BEGIN Excerpted records

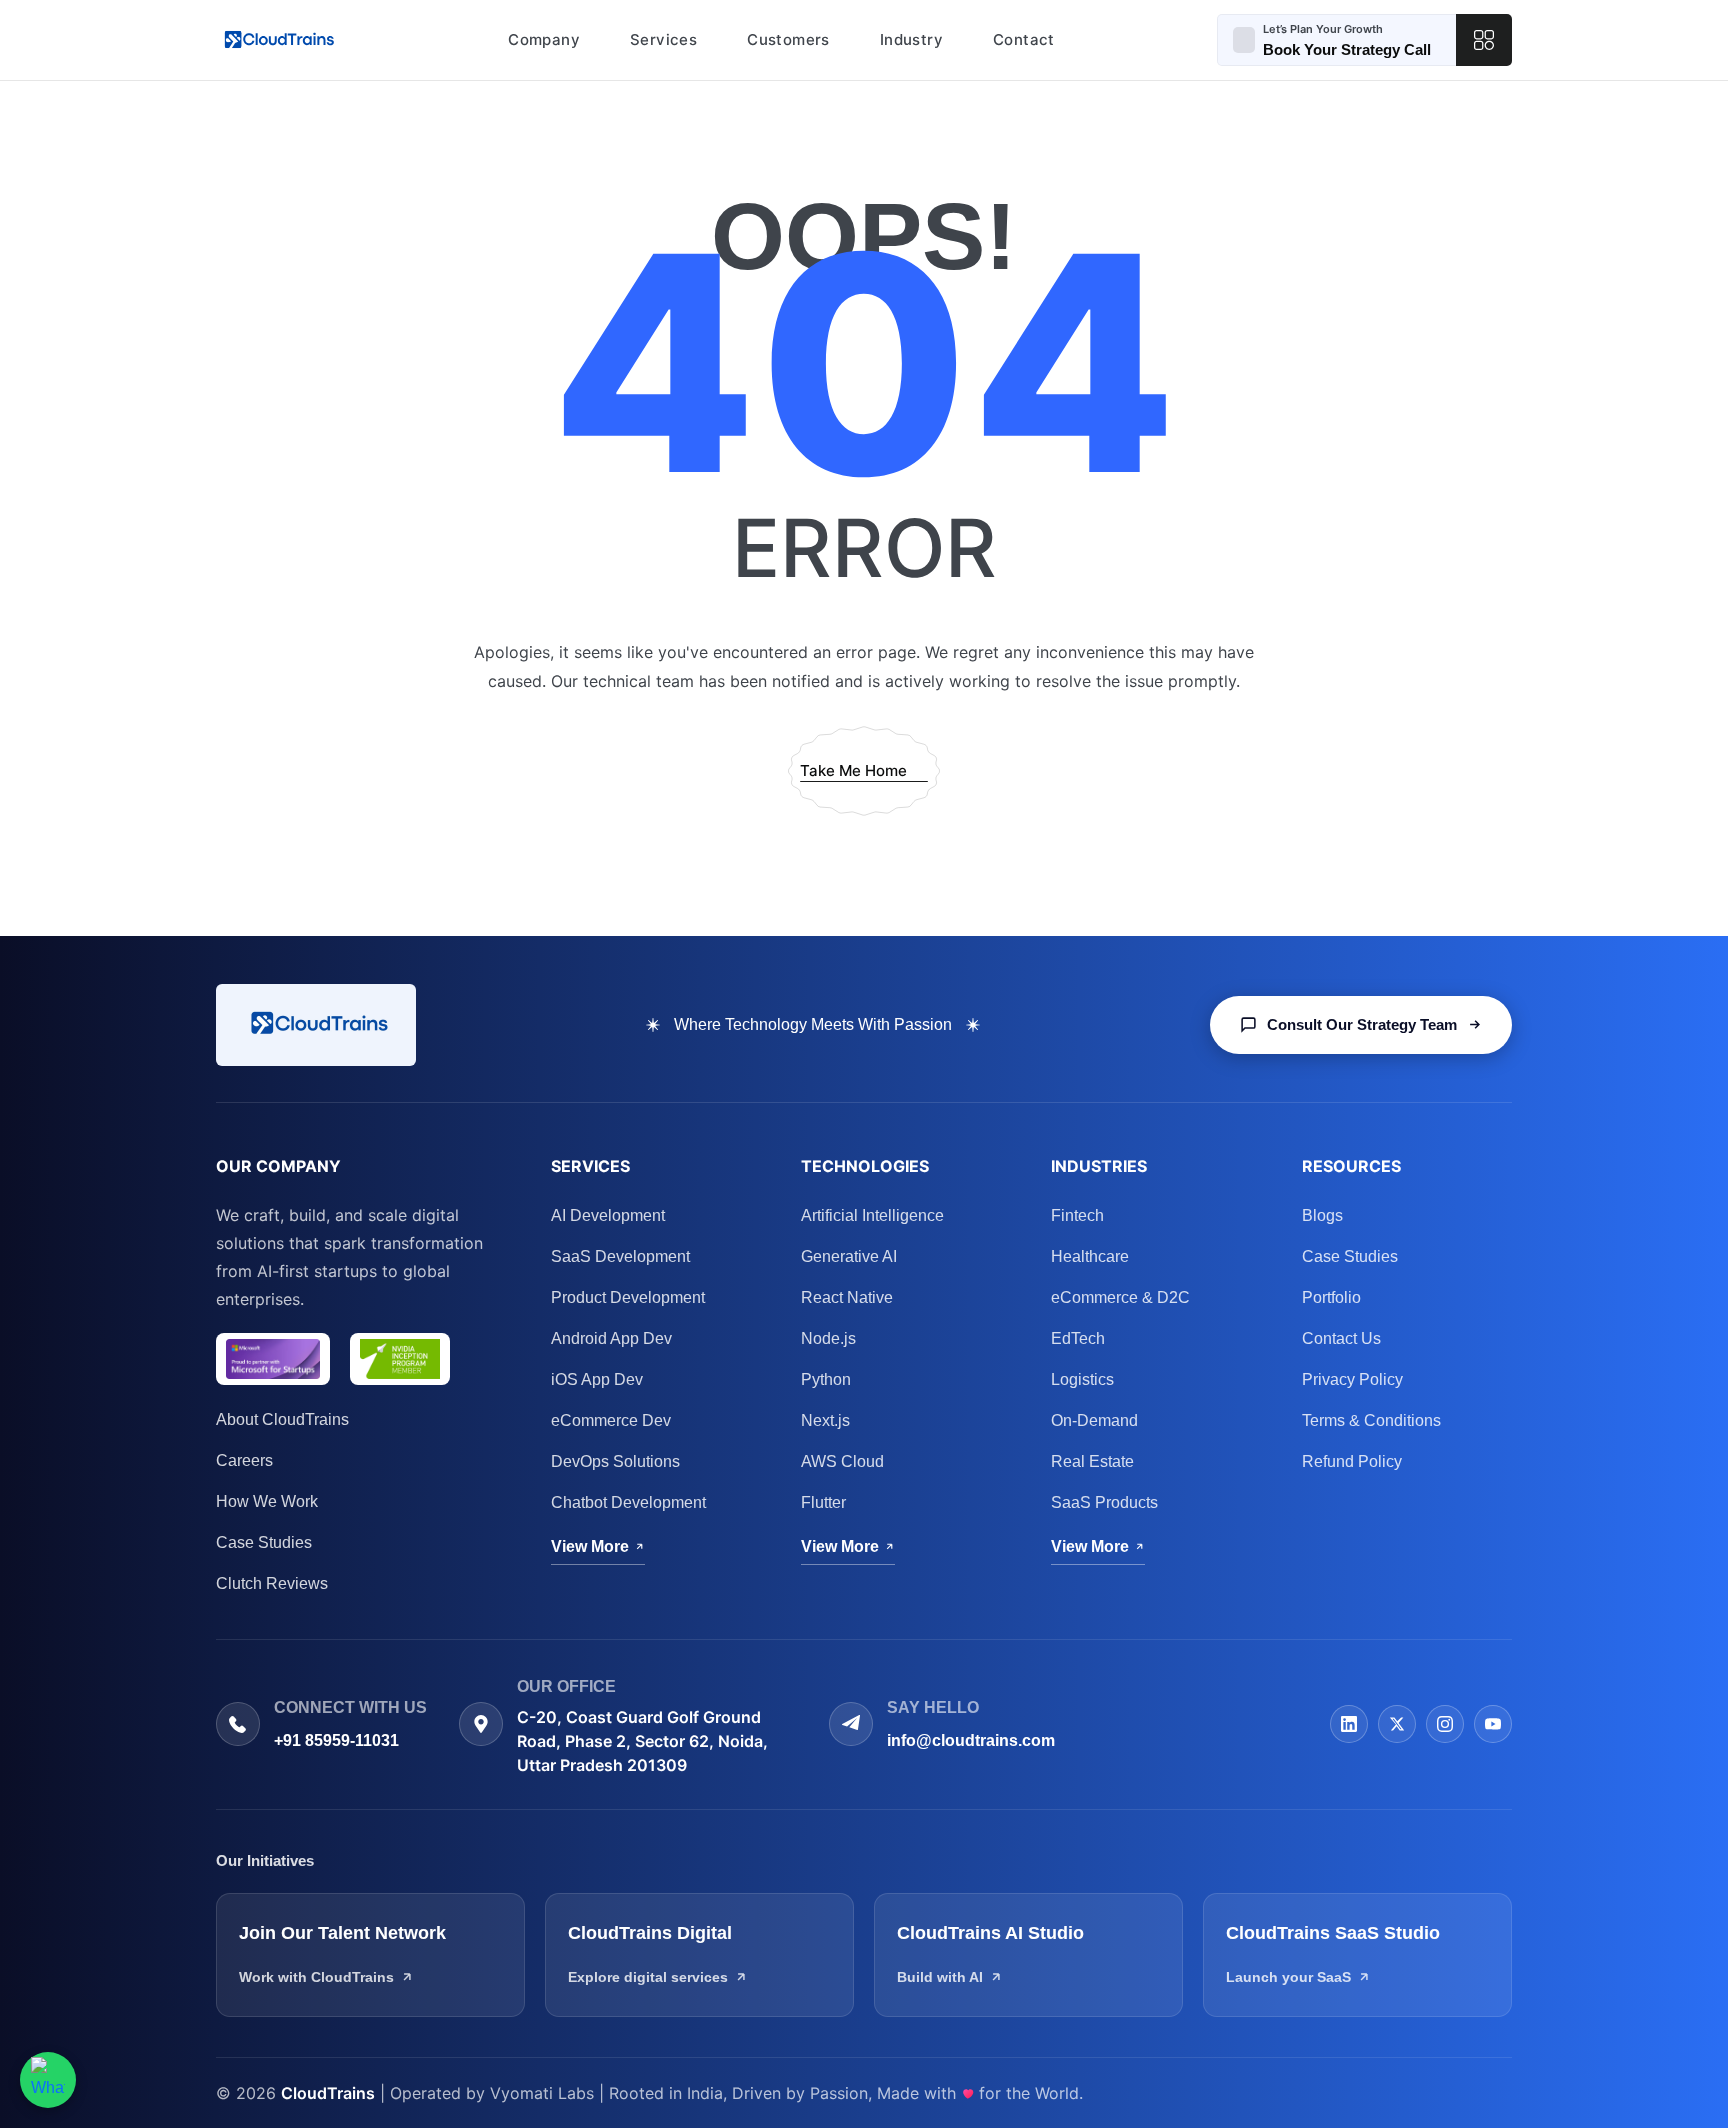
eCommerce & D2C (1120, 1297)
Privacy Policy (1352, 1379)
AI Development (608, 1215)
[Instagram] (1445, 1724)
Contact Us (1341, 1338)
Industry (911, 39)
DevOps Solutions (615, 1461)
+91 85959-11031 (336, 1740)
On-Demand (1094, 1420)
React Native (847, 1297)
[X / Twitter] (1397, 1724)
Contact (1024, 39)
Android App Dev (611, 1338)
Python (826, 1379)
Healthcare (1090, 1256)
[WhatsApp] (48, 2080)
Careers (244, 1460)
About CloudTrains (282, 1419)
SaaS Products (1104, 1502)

END Excerpted records

Exercise prompt:
Transcribe exactly, and only, the lines that extend from the one containing "Python (826, 1379)" to the end of the records above, inclusive of both.

Result for this exercise:
Python (826, 1379)
Healthcare (1090, 1256)
[WhatsApp] (48, 2080)
Careers (244, 1460)
About CloudTrains (282, 1419)
SaaS Products (1104, 1502)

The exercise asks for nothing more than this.